Professor Kristiina Mäkelä from Aalto University School of Business gives us her take on managing human resources strategically, outlining the three basic things every organisation should consider while building HR practices and managing human resources.
Work life (and life in general) throws both challenges and opportunities in front of us every day. We often feel an immediate urge to act upon that issue, do something about it so to say. However, sometimes its good to resist that inclination and stop to think before acting. I often ask my students to take a step back and try to see the forest from the trees – to analyse what the problem at hand really is, before rushing to make an action plan.

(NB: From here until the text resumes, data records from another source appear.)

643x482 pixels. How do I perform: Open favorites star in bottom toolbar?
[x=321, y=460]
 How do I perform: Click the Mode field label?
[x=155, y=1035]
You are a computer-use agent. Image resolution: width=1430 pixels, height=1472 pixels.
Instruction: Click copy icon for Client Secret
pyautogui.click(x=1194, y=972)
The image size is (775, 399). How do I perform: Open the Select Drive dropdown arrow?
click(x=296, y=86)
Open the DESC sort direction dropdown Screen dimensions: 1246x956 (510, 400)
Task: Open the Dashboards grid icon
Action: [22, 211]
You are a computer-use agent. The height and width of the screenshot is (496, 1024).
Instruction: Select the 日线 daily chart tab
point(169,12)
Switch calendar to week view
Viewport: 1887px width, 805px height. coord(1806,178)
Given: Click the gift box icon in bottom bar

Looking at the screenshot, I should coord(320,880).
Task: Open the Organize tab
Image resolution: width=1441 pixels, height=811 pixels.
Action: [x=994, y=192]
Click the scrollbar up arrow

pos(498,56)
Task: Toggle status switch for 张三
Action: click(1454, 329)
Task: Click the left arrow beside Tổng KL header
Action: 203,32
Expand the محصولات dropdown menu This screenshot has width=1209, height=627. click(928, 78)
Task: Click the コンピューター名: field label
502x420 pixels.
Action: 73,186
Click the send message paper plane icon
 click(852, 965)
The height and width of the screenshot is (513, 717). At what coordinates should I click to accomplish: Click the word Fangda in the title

2. Solve the Right Problem
One way to analyse an organisational problem or challenge is to use thinking tools, such as Colemans bathtub that I use in my class. These thinking tools help you break down a complex organisational challenge or opportunity into individual behaviours and the underlying reasons driving the behaviours. This is important, because companies dont do anything, people within them do, as I emphasize to my students.
3. Find the Best Fit
Theory of fit suggests that it is necessary to find a fit between strategy, culture and HR practices. This means first understanding the strategic intent of the organisation and the capabilities needed to achieve this, and then creating the practices and the organizational culture that supports it. We often seek to follow and benchmark what other organizations are doing – yet, one size does not fit all. It is much better to start from our own strategic objectives and design our practices with that as a starting point.
If your organisation is part of a rapidly growing global business (e.g., software or mobile phones), its HR practices should probably look quite different to ones in an organisation that is operating in the domestic market in a more stable industry (e.g., insurance business). HR practices depend on strategy, the operating environment, and the cultural and institutional context surrounding the organisation.